Chef James Cochran hits out against previous employer for trademarking name and recipes

The Staff Canteen

James Cochran has publicly hit out against his previous employer James Cochran EC3 for offering licenses to use his name and recipes.

The website, which states 'trademarked for a reason' in the top corner, was set up by Rayuela Ltd prior to James’ appearance on Great British Menu. It offers recipe license plans with various options, including a 'Single Recipe Licence' priced at £25 which “grants you full rights to use James Cochran Trademark to promote a single dish from our catalogue on your menu.”

This follows James leaving the restaurant, James Cochran EC3 back in April.

In response to the website, James tweeted:

James Cochran chef

This was then shared and replied to by many members of the chef community, including Ellis Barrie who said:

The restaurant’s account (@jcochranchef) then replied, stating that the brand and name were legally trademarked and citing the UK Patent Act 1977 “which states that owner of all IP (inc trademarks) will be the employer.”

Food critic Jay Rayner has also tweeted about the matter.

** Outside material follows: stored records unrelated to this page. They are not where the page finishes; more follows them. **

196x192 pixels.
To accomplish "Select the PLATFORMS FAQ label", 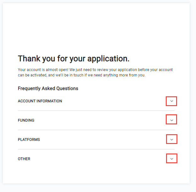I will pos(29,140).
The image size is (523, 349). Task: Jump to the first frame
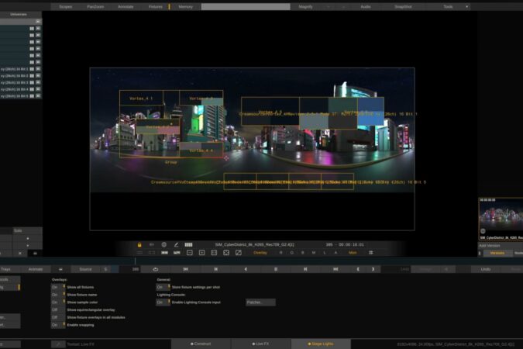click(185, 269)
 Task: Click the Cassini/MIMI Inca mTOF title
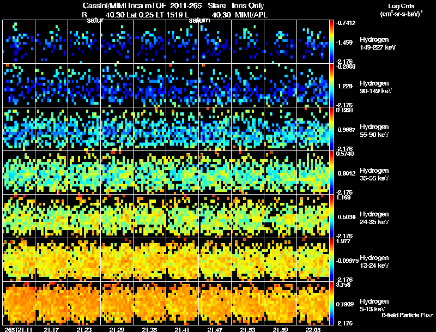click(x=124, y=5)
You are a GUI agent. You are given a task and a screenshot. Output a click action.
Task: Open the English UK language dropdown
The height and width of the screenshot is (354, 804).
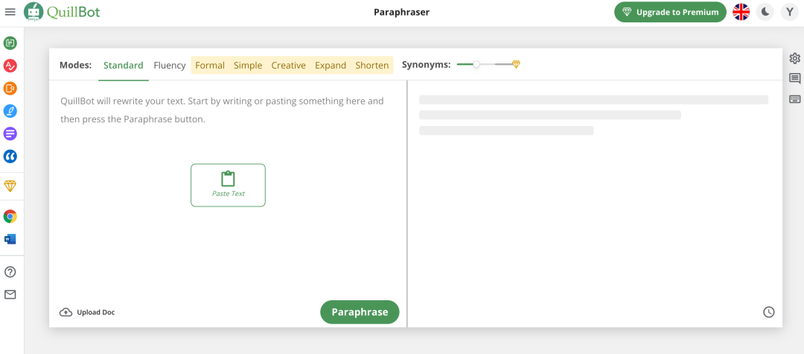[741, 12]
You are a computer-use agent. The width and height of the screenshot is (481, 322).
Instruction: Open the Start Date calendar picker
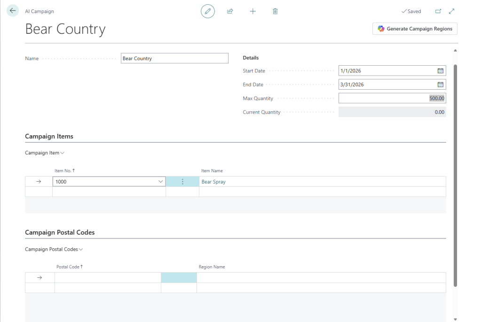coord(441,71)
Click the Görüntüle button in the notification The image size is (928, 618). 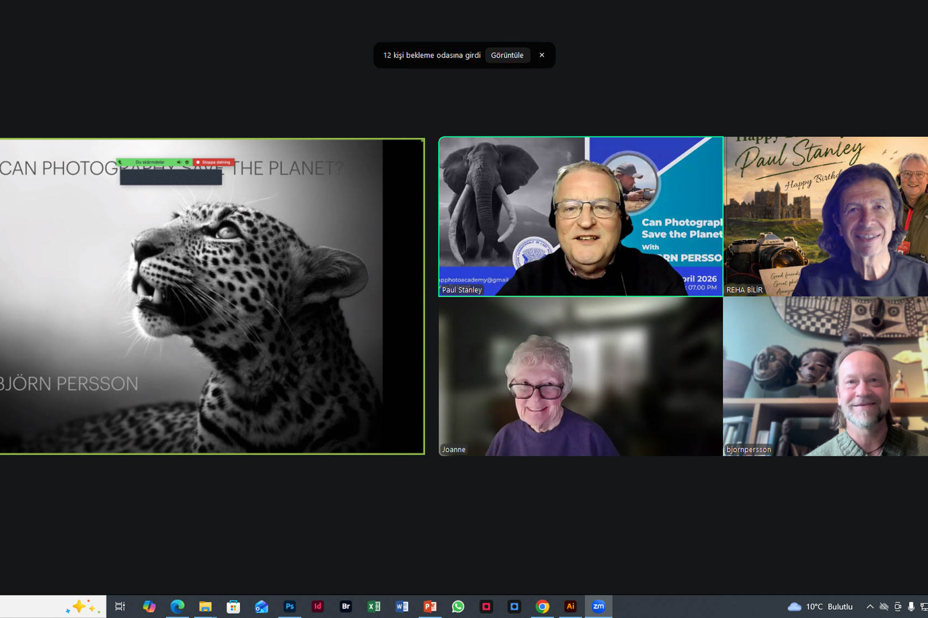click(507, 55)
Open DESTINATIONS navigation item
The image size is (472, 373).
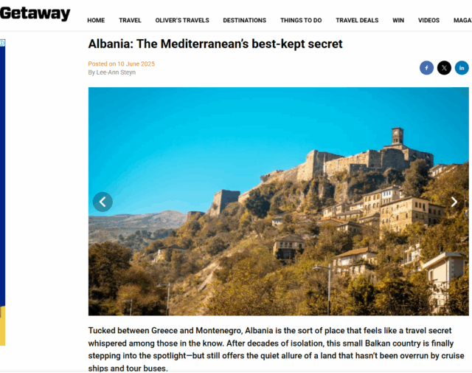(x=244, y=20)
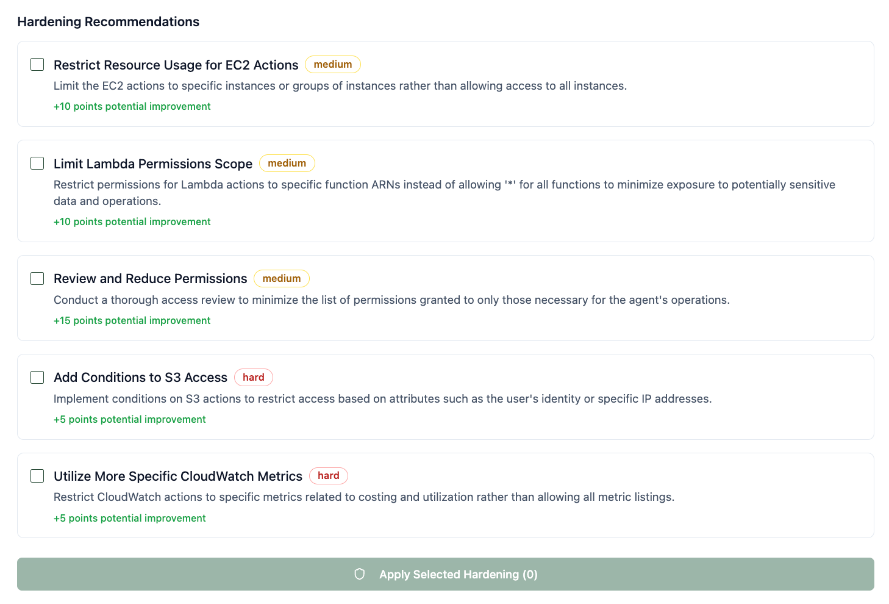Click the shield icon on Apply button
The height and width of the screenshot is (604, 889).
click(x=360, y=574)
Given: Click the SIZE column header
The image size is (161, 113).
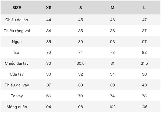Looking at the screenshot, I should point(17,8).
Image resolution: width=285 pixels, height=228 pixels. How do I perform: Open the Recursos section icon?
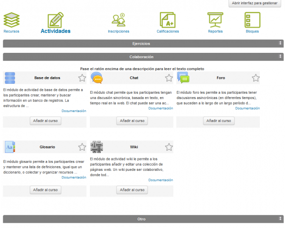11,20
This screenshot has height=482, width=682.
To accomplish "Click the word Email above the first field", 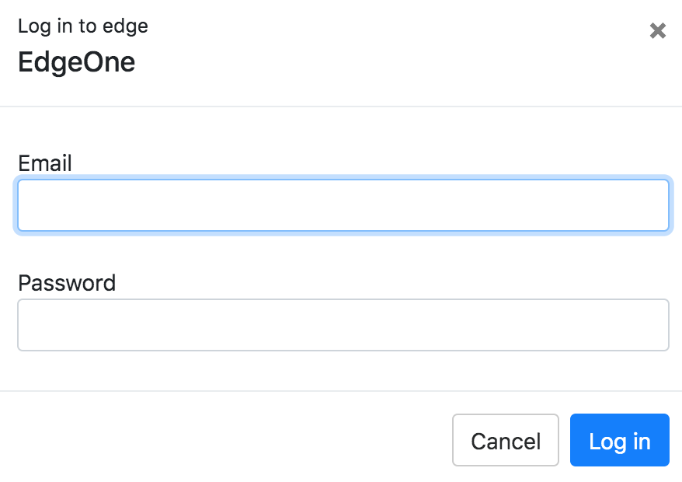I will [x=45, y=163].
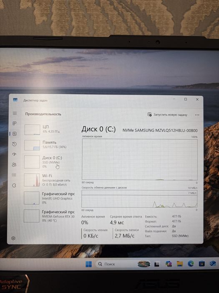Launch Microsoft Edge from the taskbar
Image resolution: width=219 pixels, height=293 pixels.
[x=191, y=263]
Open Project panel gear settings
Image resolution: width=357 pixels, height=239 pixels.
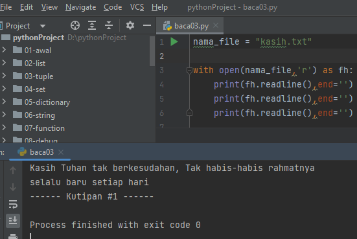click(130, 25)
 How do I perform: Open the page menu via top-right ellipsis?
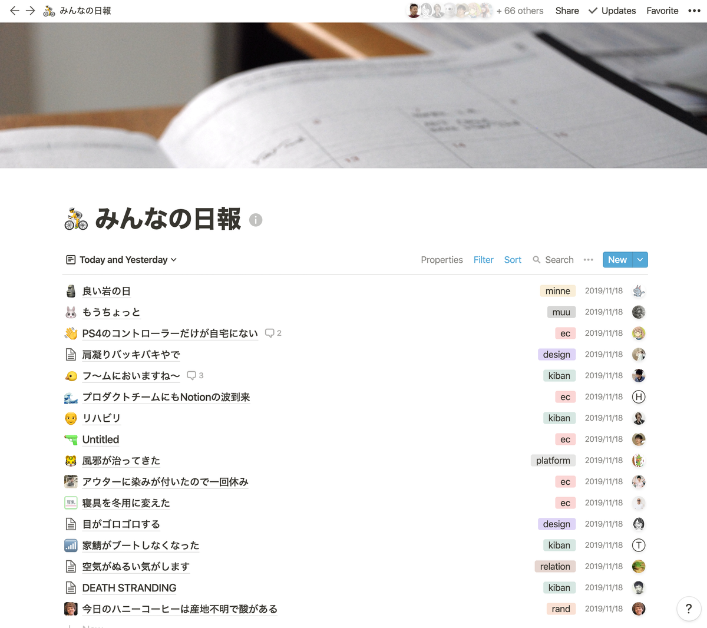(x=692, y=10)
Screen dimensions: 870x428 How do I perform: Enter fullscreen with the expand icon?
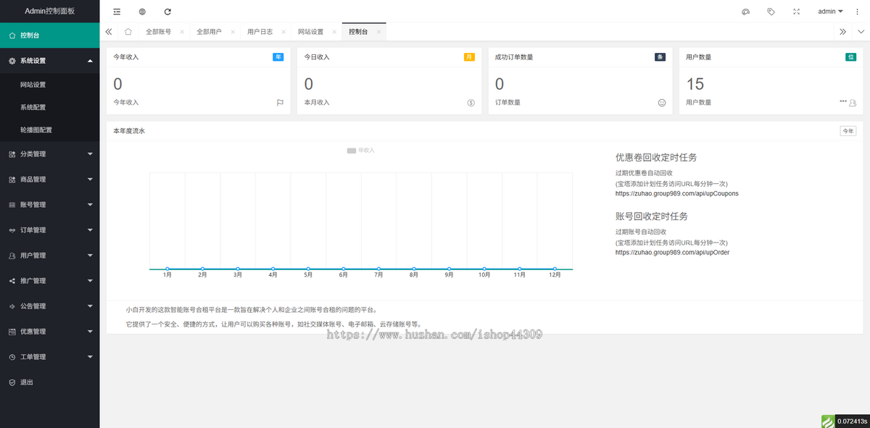click(x=797, y=12)
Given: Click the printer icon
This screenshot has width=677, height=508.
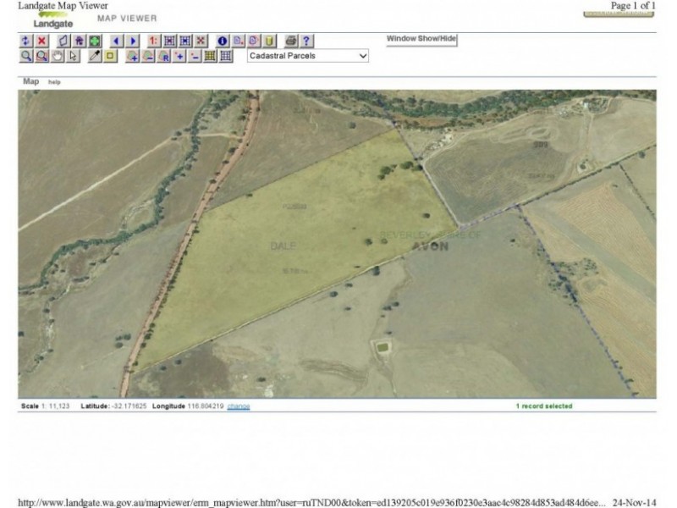Looking at the screenshot, I should 290,41.
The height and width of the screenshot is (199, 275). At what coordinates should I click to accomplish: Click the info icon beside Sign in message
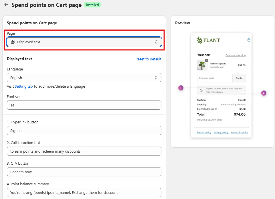tap(201, 90)
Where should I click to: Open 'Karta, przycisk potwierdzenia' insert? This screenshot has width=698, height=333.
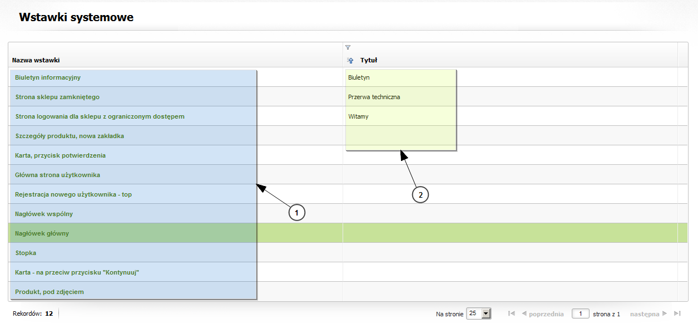coord(60,155)
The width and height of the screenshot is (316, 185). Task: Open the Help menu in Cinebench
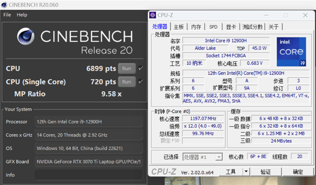click(x=22, y=15)
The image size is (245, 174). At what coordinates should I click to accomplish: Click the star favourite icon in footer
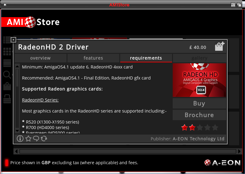coord(28,139)
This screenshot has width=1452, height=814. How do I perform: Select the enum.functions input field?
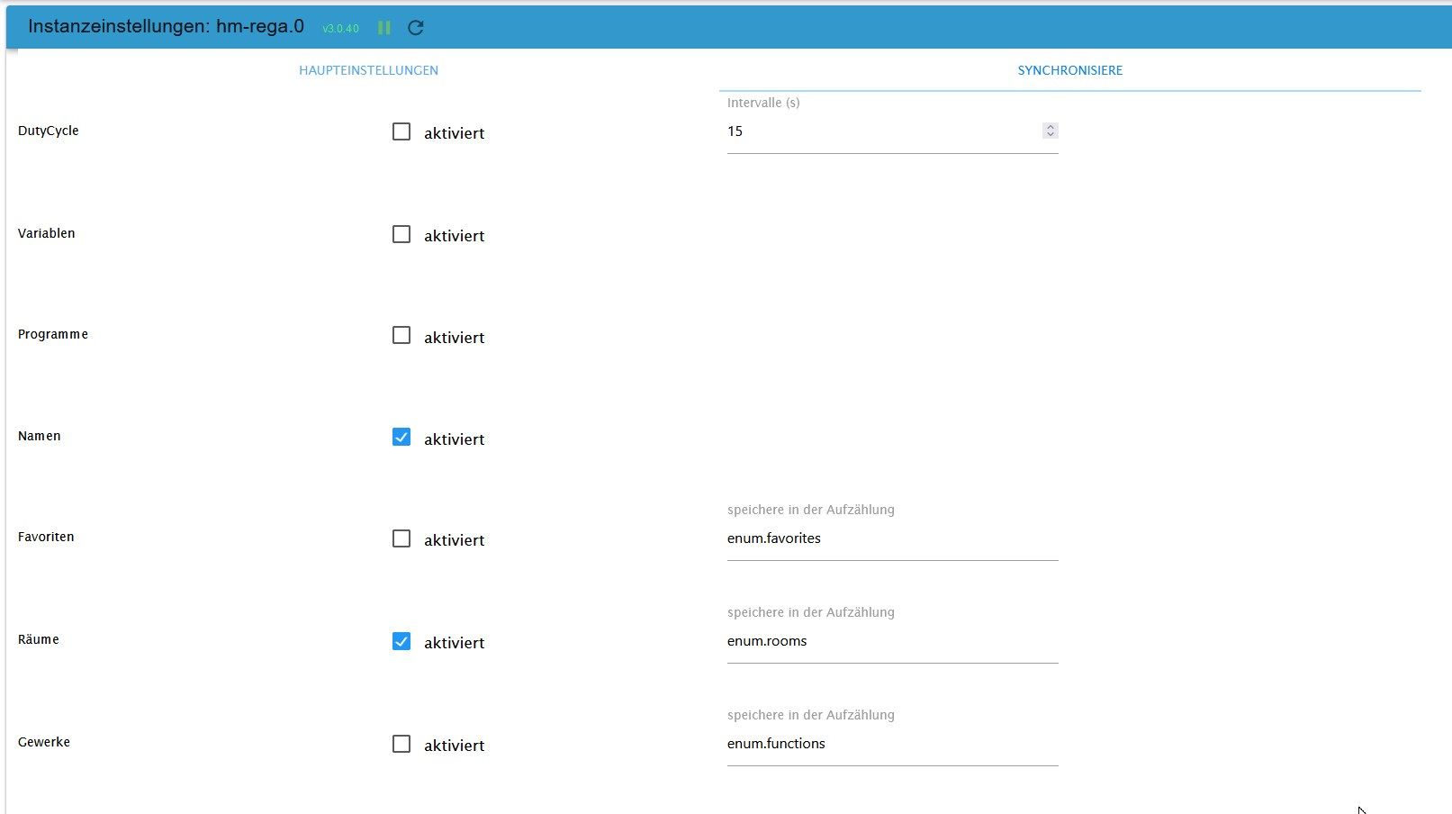[891, 744]
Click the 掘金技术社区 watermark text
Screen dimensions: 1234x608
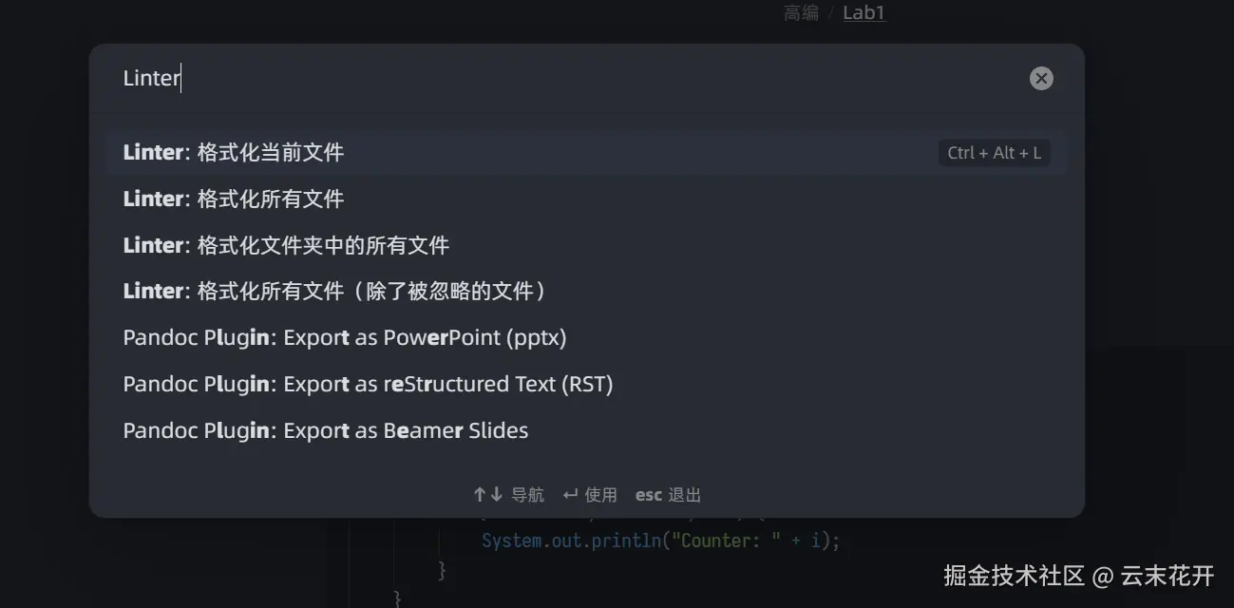click(1014, 575)

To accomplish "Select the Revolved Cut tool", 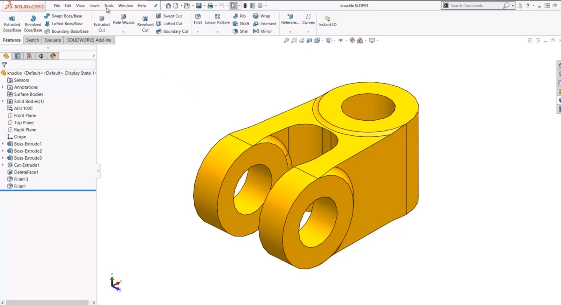I will [x=145, y=24].
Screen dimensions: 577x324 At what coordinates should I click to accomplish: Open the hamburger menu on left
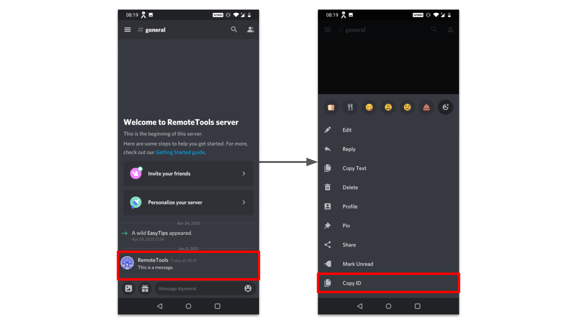[x=128, y=30]
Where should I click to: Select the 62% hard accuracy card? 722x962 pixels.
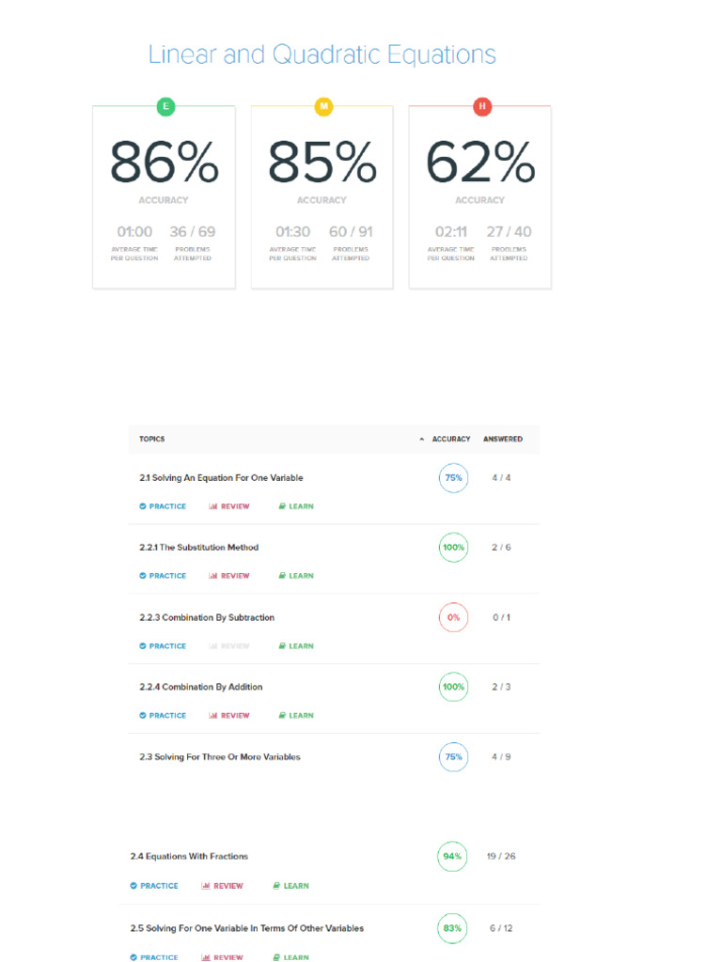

He shared a screenshot of the 'FAQ' section of the website and said: "...In their FAQ they freely admit they are cashing in on his forthcoming appearance on Great British Menu".

James told The Staff Canteen: “When GBM finished filming last December, they basically trademarked my brand and name behind my back. When I left in April, I went online to complete the trademark legislation and I found out that they’d already done it.”

He added: “We are planning to take legal action but I’m opening my restaurant this week so as you can imagine, a lot of funds have gone into that. It’s something that we want to do.”

In a statement yesterday from Rayuela Ltd, they responded to this claim and said: "James’ participation in The Great British Menu has neither been commercially exploited nor brought discenable commercial benefit to the company to date. Firstly, the series, which was filmed last year, has experienced a number of delays in coming to air over which the owners of the James Cochran brand have had no control and could not have predicted."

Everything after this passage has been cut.